Она помолчала и тряхнула головой.
— Никогда не любила распространяться о своих болезнях. Не говорила, кажется, и тебе, что у меня врожденный порок сердца… из-за чего я не могла иметь детей. Причем два заболевания, одновременному лечению не поддаются. Особого рода несовместимость. Ты не медик, латинские термины тебе ничего не скажут. Была помоложе, не чувствовала себя больной, а нынче вынуждена все чаще укладываться в постель. Николай настоял, чтобы я возвратилась в Москву, под наблюдение профессоров-кардиологов. Ну это предмет невеселый.
А ее отца, бывшего земского врача одной из южных губерний, гитлеровцы расстреляли в оккупации вместе с другими евреями.
В Москве Елена пишет диссертацию по своей прежней специальности литературоведа: сравнительное исследование поэзии Есенина и Маяковского.
— Поздно, конечно, затеяла и практически ни к чему. Преподавательские нагрузки уже не по силам… Да вот без дела не могу сидеть.
От кого-то она слышала, что Костя овдовел.
— Как ты сумел перенести потерю? Уж я-то знаю, чем для тебя была Оля. Впрочем, прости, что напомнила.
Вслед за этой встречей они свиделись несколько раз в Библиотеке имени В. И. Ленина. Константин заходил к ней домой; комнату Лена занимала в общей квартире, в одном из переулков вблизи улицы Горького. Как и прежде, о многом толковали, многое вспоминали. Иногда он заставал у нее молодую женщину, которая приносила ей продукты, готовила ей обед на кухне. Елена звала ее Аришей, — это была жена летчика, пропавшего в сорок втором году на фронте без вести. Перед войной он в числе наших летчиков-добровольцев воевал в Китае вместе с Лохматовым, откуда повелась их семейная дружба. Ариша, по словам Лены, побывала со своим мужем в Китае, много любопытного рассказывала.

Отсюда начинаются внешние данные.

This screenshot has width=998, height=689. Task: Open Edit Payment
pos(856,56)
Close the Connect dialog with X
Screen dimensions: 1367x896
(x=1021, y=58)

— Когда ей некогда ко мне зайти, я готовлю себе «фирменные» обеды сама по способу составления кроссвордов, в которых каждое слово заимствует буквы из других слов, — пошутила Елена. — К остаткам вчерашнего супа подмешиваю что-нибудь посвежее.
Константин читал ей отрывки из своей будущей повести и признался, что все больше охладевает к незавершенной книге по истории.
— Ты возвращаешься к своему юношескому влечению, — сказала она. — Тебе повезло: у тебя в прошлом неплохой трамплин для прыжка в будущее. Я бы на твоем месте скорее забросила историю, чем писательство. Прав был твой Сергей, завещавший тебе не бросать писать.